Procurada para explicar como seriam as formações, a Secretaria de Segurança Pública informou em nota que “iniciou o programa de treinamento envolvendo todos os níveis hierárquicos, visando reforçar os conhecimentos e técnicas da instituição”. Nele, “são abordados conceitos de polícia comunitária, direitos humanos, abordagem policial, gestão de ocorrências, polícia judiciária, entre outros temas”. A nota também informa que foram instaladas 500 câmeras corporais nos uniformes dos agentes “para dar mais transparência às ações da polícia”.
Para Mãe de Maio, a medida é pouco efetiva. Na verdade, ela já foi colocada em prática. “O retreinamento já foi dado quando o Dória fala que a PM não ia mais levar bandido para a cadeia, mas para o cemitério. Desde esse momento, a polícia do estado de São Paulo se tornou bem truculenta”. Ela complementa: “Mas por quê? Quando o Dória e o próprio coronel Camilo se vestem de verde amarelo e vão apoiar o Bolsonaro. Temos uma polícia bolsonarista. O governo deu carta branca para ser essa polícia aí. Nossa campanha era a desmilitarização. Para além: uma não polícia ou uma polícia mais humanizada”.
Em entrevista ao UOL no dia 05 de julho, o ex-corregedor da Polícia Militar, coronel Marcelino Fernandes, afirmou que a violência policial é fruto de João Dória, que incentivou os policiais a irem para confrontos. “Quando tem um evento de morte, não pode incentivar como o governador fez, como ele quer fazer”, disse.
Quem pesquisa e quem mostra
“Eu acredito na força do povo, como mãe negra da periferia que teve seu filho sentenciado dizendo ‘neguinho, morreu, você é ladrão’’. Débora afirma que a população e a educação é o que gerariam uma mudança efetiva. Mas isso também passaria por outros dois campos: a academia e a mídia.

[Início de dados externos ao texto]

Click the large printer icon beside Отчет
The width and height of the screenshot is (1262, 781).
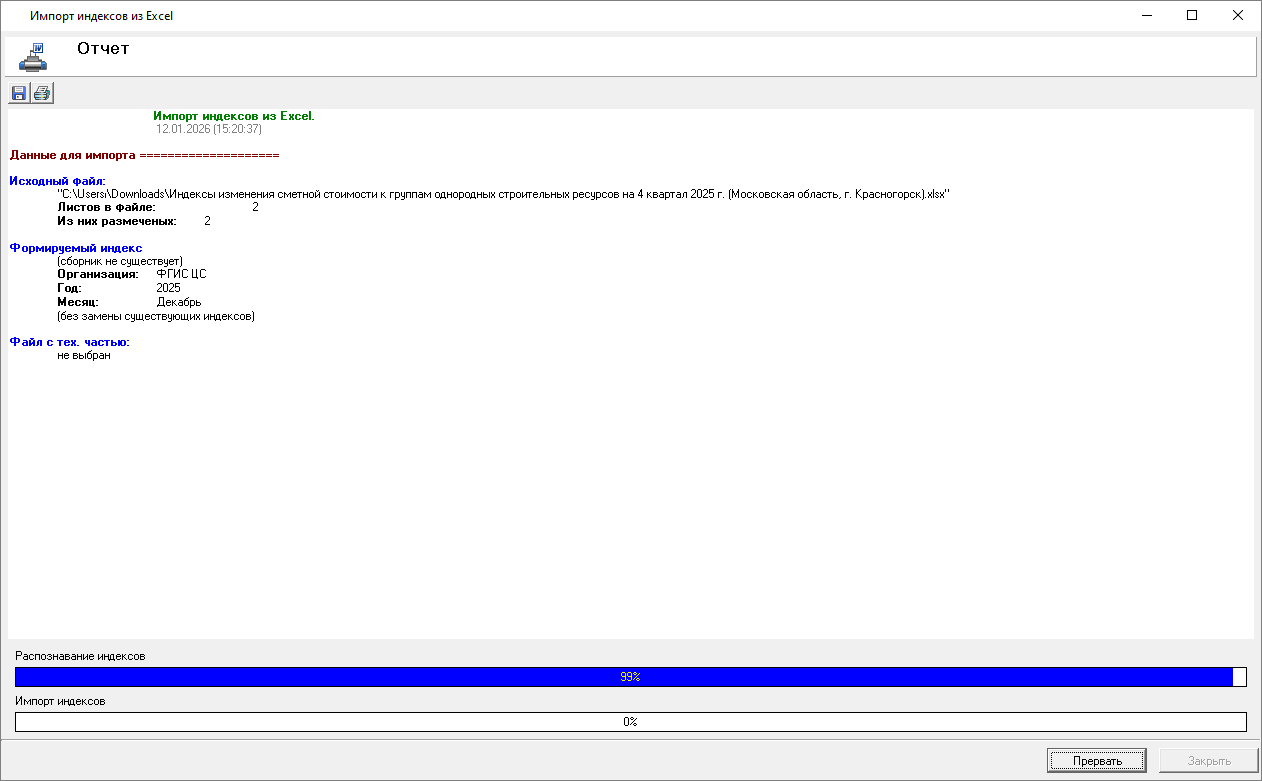click(x=33, y=57)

As mortes de maio são constante alvos de pesquisas acadêmicas, segundo a fundadora do movimento Mães de Maio. No entanto, a periferia é vista como objeto descartável. As referências para questões raciais também lhe incomodam: só reconhecem norte-americanos. Autoras como Lélia Gonzalez, ativista e escritora sobre a temática antirracista, ficam em outro plano. Em sua passagem pelo Brasil, em outubro do ano passado, Angela Davis — ativista e participante do movimento dos Panteras Negras, nos EUA –, destacou uma série de autoras negras brasileiras que são referências na discussão antirracista.
Na mesma moeda, a mídia tem seus erros: evidenciar o racismo lá e não citar o daqui. “Bastou um preto americano morrer para que a mídia brasileira trouxesse a palavra racismo, que foi um policial branco que matou o George, ela, ao mesmo tempo, renega que a polícia brasileira também mata. Eles não falam do racismo da polícia brasileira”, analisa.